• Written task
Can you retype, word for word, the part of the entries that opens with the line containing "You are a GUI" and closes with the line containing "coord(406,285)", both lines included, leaving the pictures out?

A block of data

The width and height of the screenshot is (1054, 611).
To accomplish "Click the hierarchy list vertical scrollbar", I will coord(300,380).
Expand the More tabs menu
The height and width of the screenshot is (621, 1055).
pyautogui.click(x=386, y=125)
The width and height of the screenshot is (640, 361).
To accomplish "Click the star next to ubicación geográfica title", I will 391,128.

* * *

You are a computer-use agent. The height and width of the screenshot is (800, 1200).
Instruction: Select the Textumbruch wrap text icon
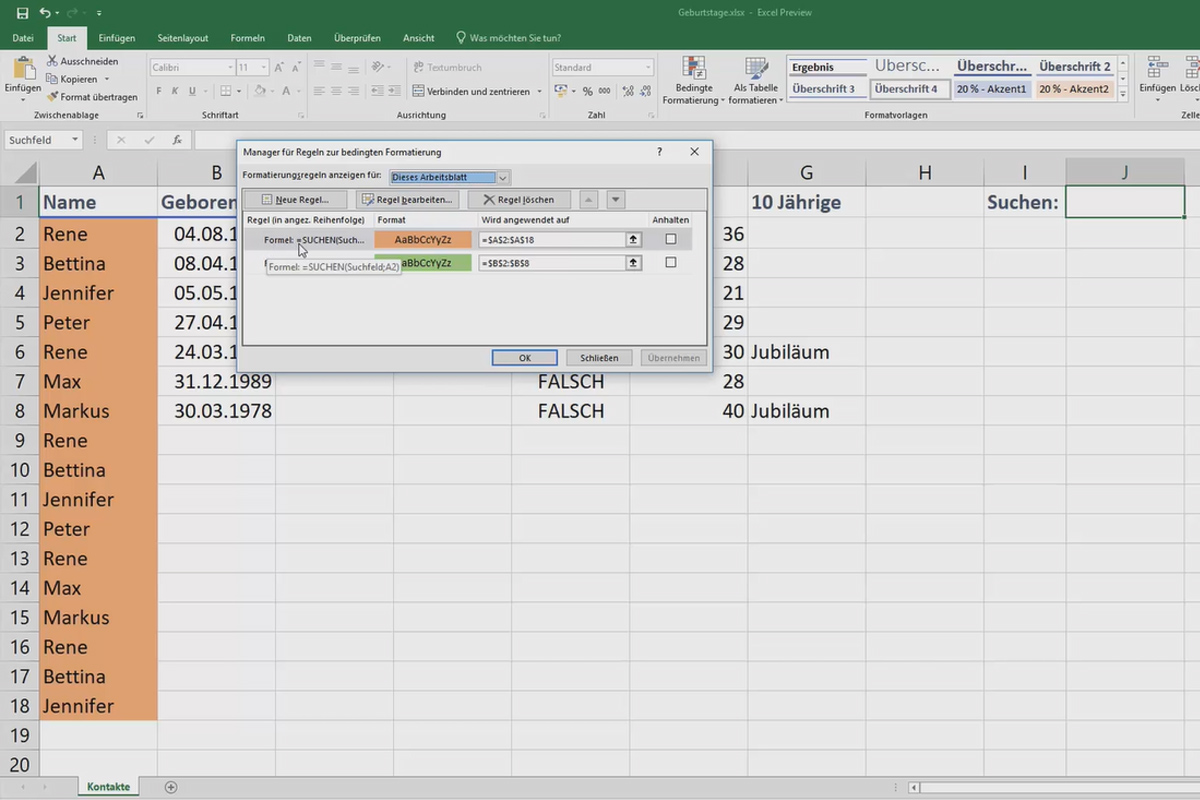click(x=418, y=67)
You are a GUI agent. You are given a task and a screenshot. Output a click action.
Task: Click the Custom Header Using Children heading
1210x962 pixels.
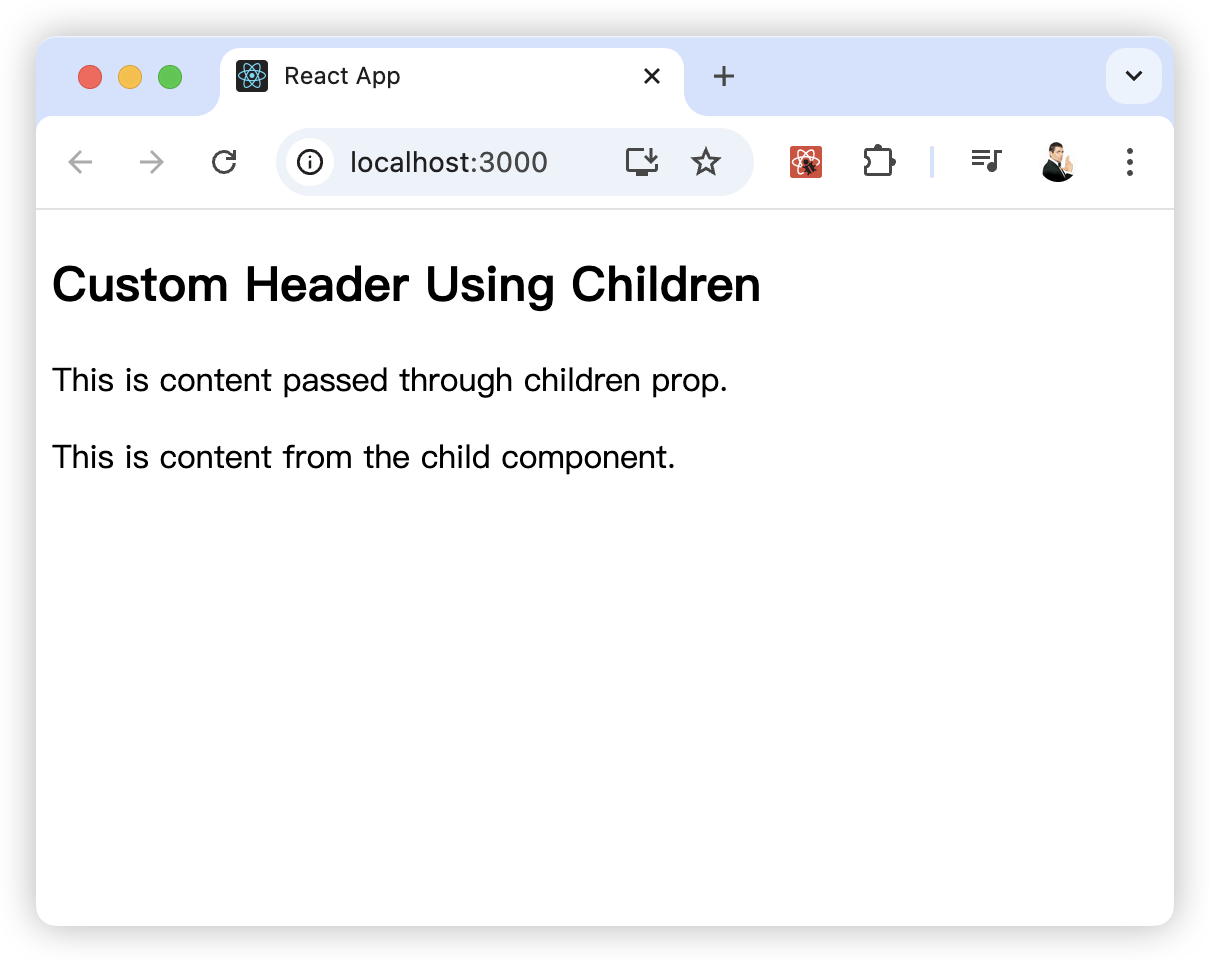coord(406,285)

• Result of the task
You are a GUI agent. You are given a task and a screenshot. Output a click action.
Task: Click the Custom Header Using Children heading
1210x962 pixels.
coord(406,285)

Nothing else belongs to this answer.